Top Five Rules for Cleaning Data in a Strategic Project

Michael Watson Ph.D Partner
Read Time: 3 minutes apprx.
data cleansing data science

After receiving a lot of feedback on our video interview on data cleaning, we just published an article on Supply Chain Digest on the top five rules for cleaning data in a strategic project:

#1:  Be patient.

Usually by the time the project starts, the management team wants (or has been promised) fast results. It may do much more harm than good to show initial results without first coming up with a clean data set. The person doing the project needs to set expectations that it will take time to develop a clean data set. The management team needs to realize that if they skip the data cleaning step, they may regret it later.

#2 Assume that the data is neither complete nor correct.

No matter what you been told or hope about the data, you should force the analysis to prove that it is correct. It like the old saying in journalism, “if you mom says she loves you, check it out.” A rigorous checking often reveals innocent mistakes, data that wasn’t entered correctly, or missing data.
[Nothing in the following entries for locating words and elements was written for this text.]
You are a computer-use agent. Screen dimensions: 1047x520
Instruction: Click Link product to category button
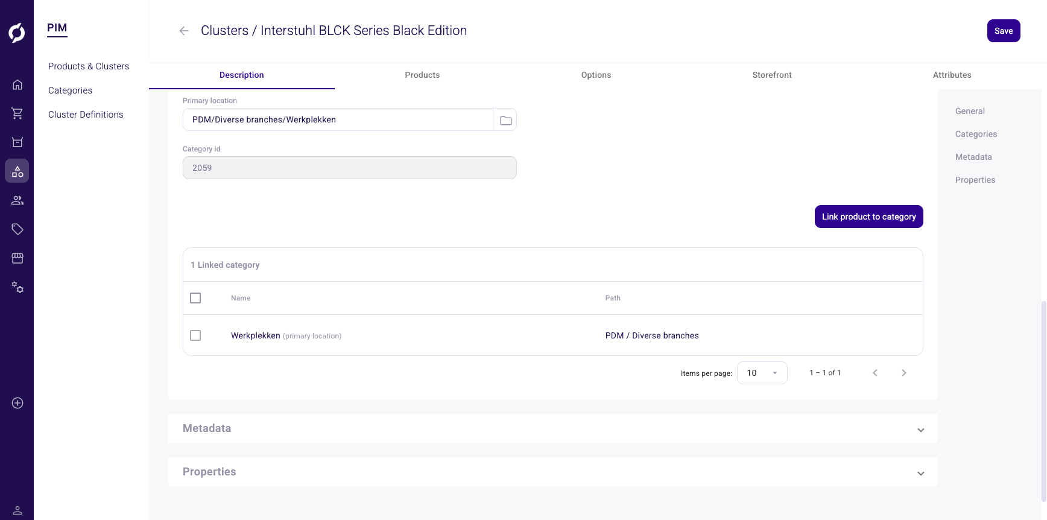[x=868, y=217]
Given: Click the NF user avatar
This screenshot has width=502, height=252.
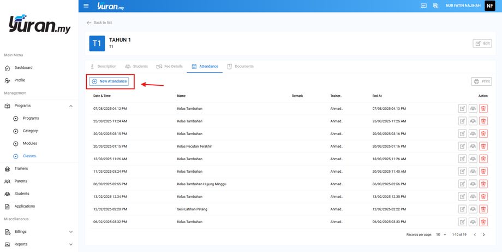Looking at the screenshot, I should (x=489, y=6).
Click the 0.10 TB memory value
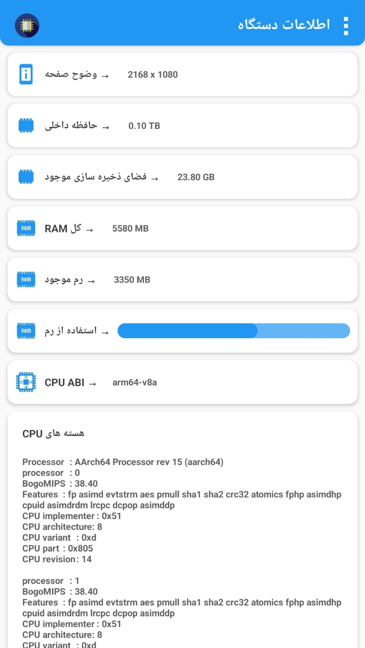365x648 pixels. [x=144, y=126]
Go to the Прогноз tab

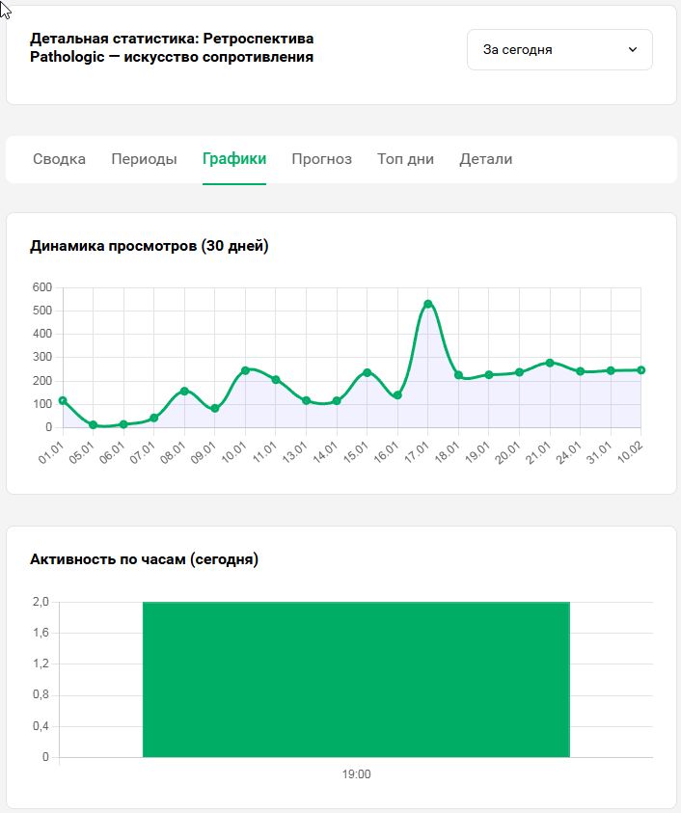[x=321, y=159]
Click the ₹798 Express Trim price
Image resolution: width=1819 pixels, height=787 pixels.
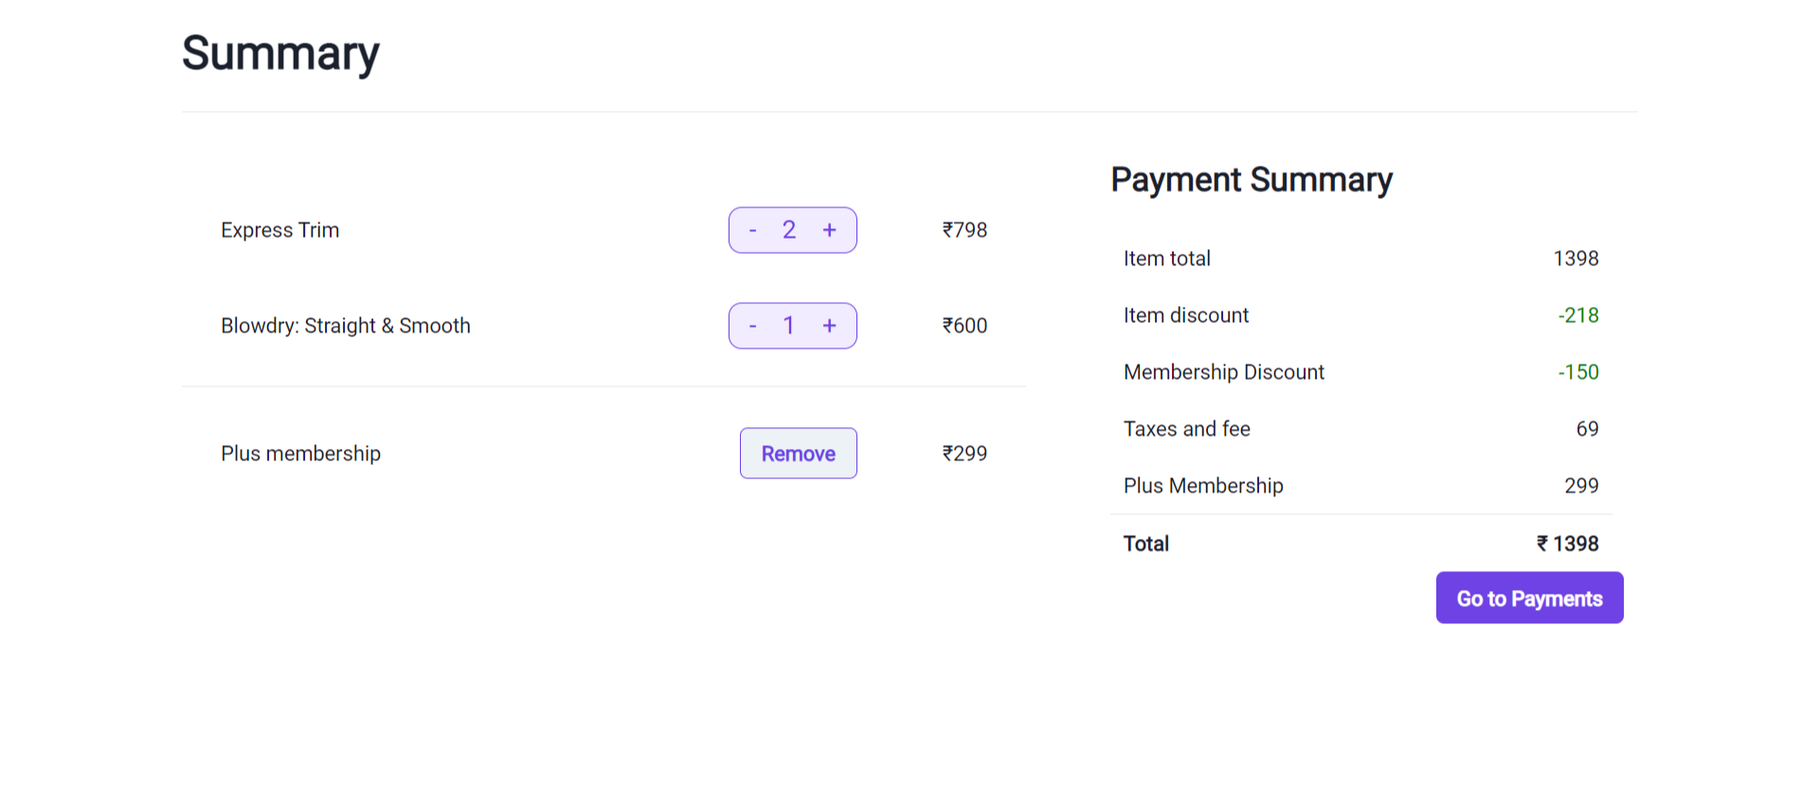[x=964, y=230]
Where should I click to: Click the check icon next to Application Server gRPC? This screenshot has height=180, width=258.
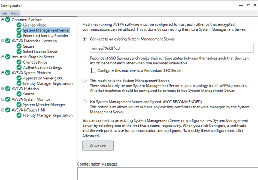click(x=19, y=78)
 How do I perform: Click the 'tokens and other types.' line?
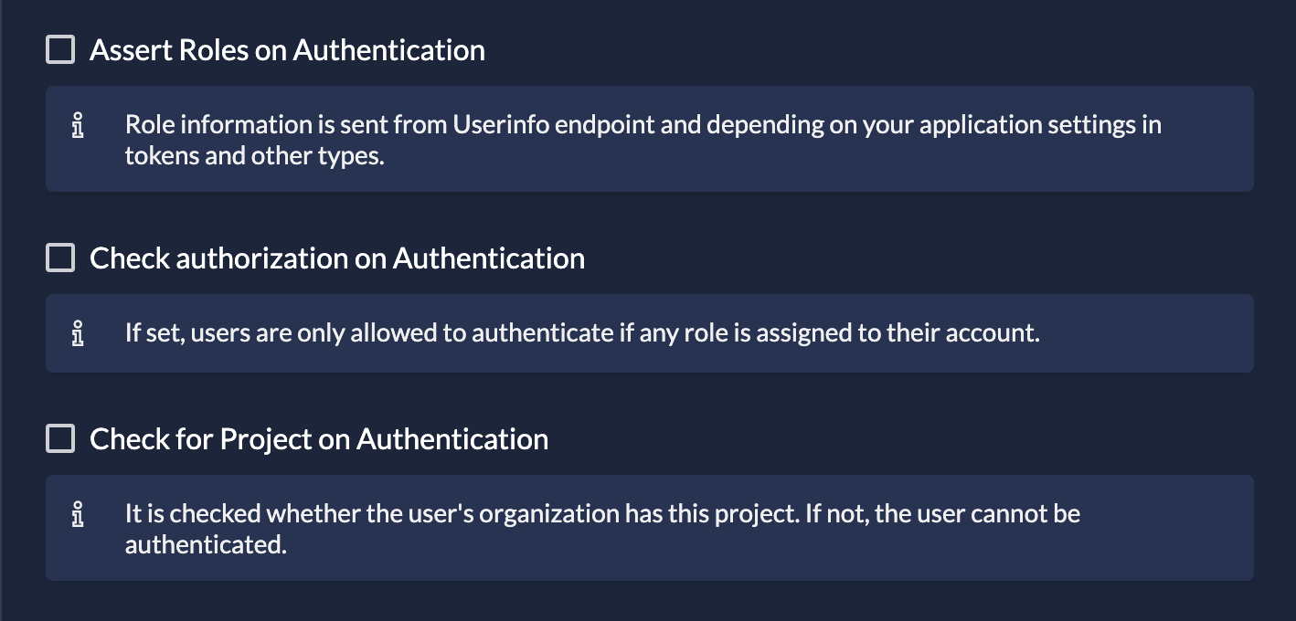pos(255,156)
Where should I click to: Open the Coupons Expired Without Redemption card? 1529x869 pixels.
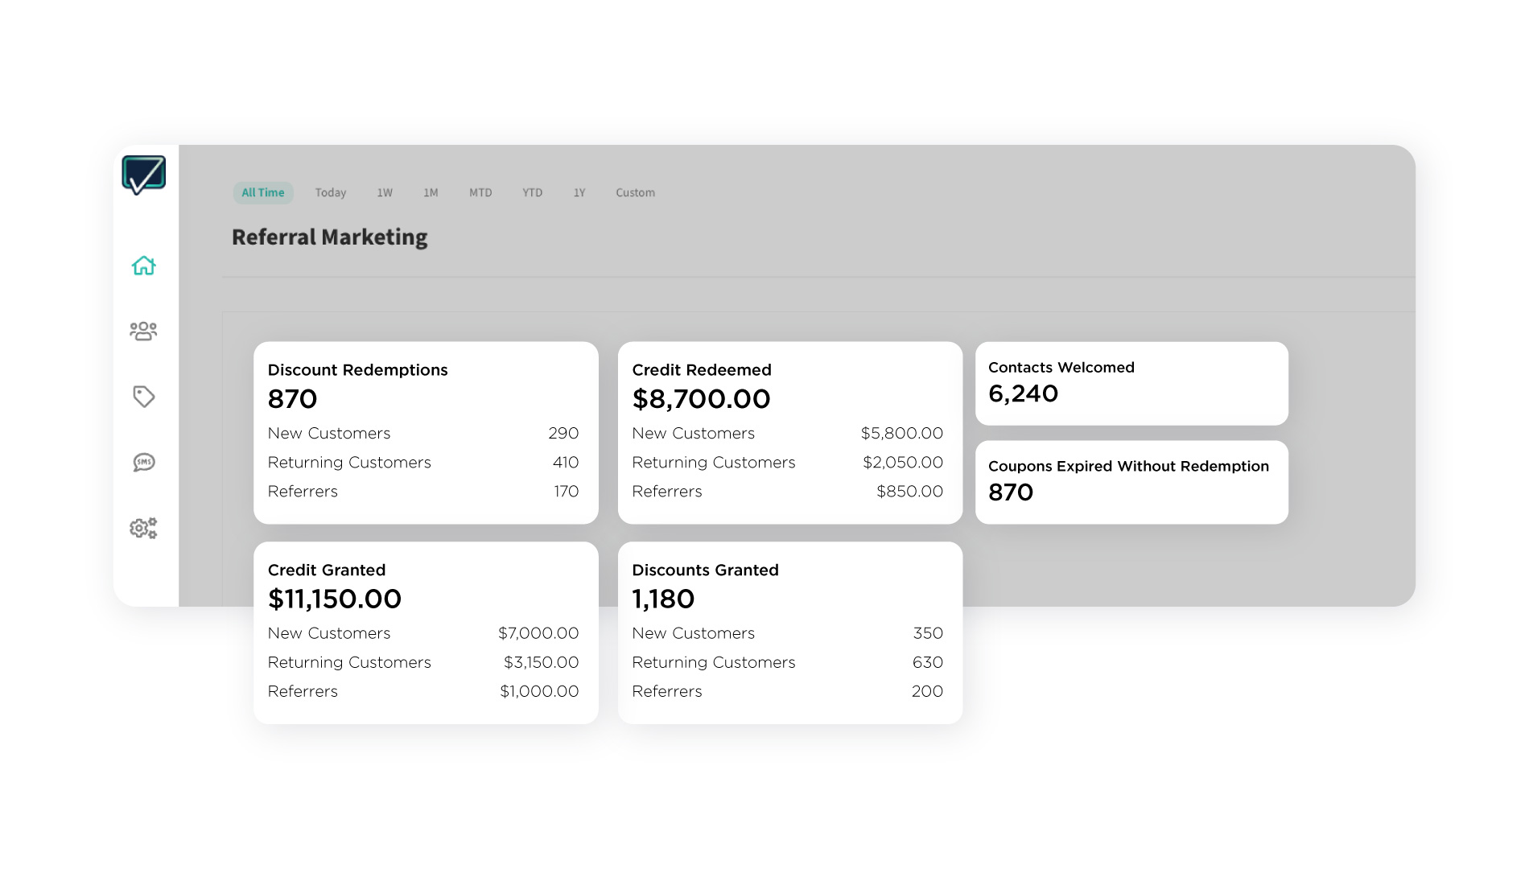pyautogui.click(x=1131, y=482)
And, if the data turns out to be clean, a rigorous check doesn’t take very long.

#3 Cross check with other data sources and be as granular as possible.

When validating and checking data, it is good to cross reference similar data from different sources. For example, the sales data from the demand planning system should match the shipment data and should match the financial data. Also, makes sure you don’t just check the summary level data. We have found many cases where the summary level data matched, but there were many problems with the details.

#4 “Data Sushi Principle: Raw Data is Better” (We saw this title at a talk at Strata this year and thought it was appropriate here too).

At the start of a strategic study, we are often asked for data templates. Whenever you ask for data in a specific format, you are introducing plenty of room for errors—the data gets rolled up in ways you don’t want, the data gets calculated in ways that you don’t want, and data gets left out that shouldn’t be. Instead, it is better to define the types of data needed and have the IT team pull the raw data. And, if you have the raw data, you can later go back an fix issues that unexpectedly pop up.

#5 Know your data architects and work with them.

There are IT/Business Analysts who understand the meta data better than anyone else in the company. They are not your business users, nor your SQL Data extraction experts. It is good to have these people on the team. They will have good insight on how people are filling in the data and can likely help you anticipate possible problems.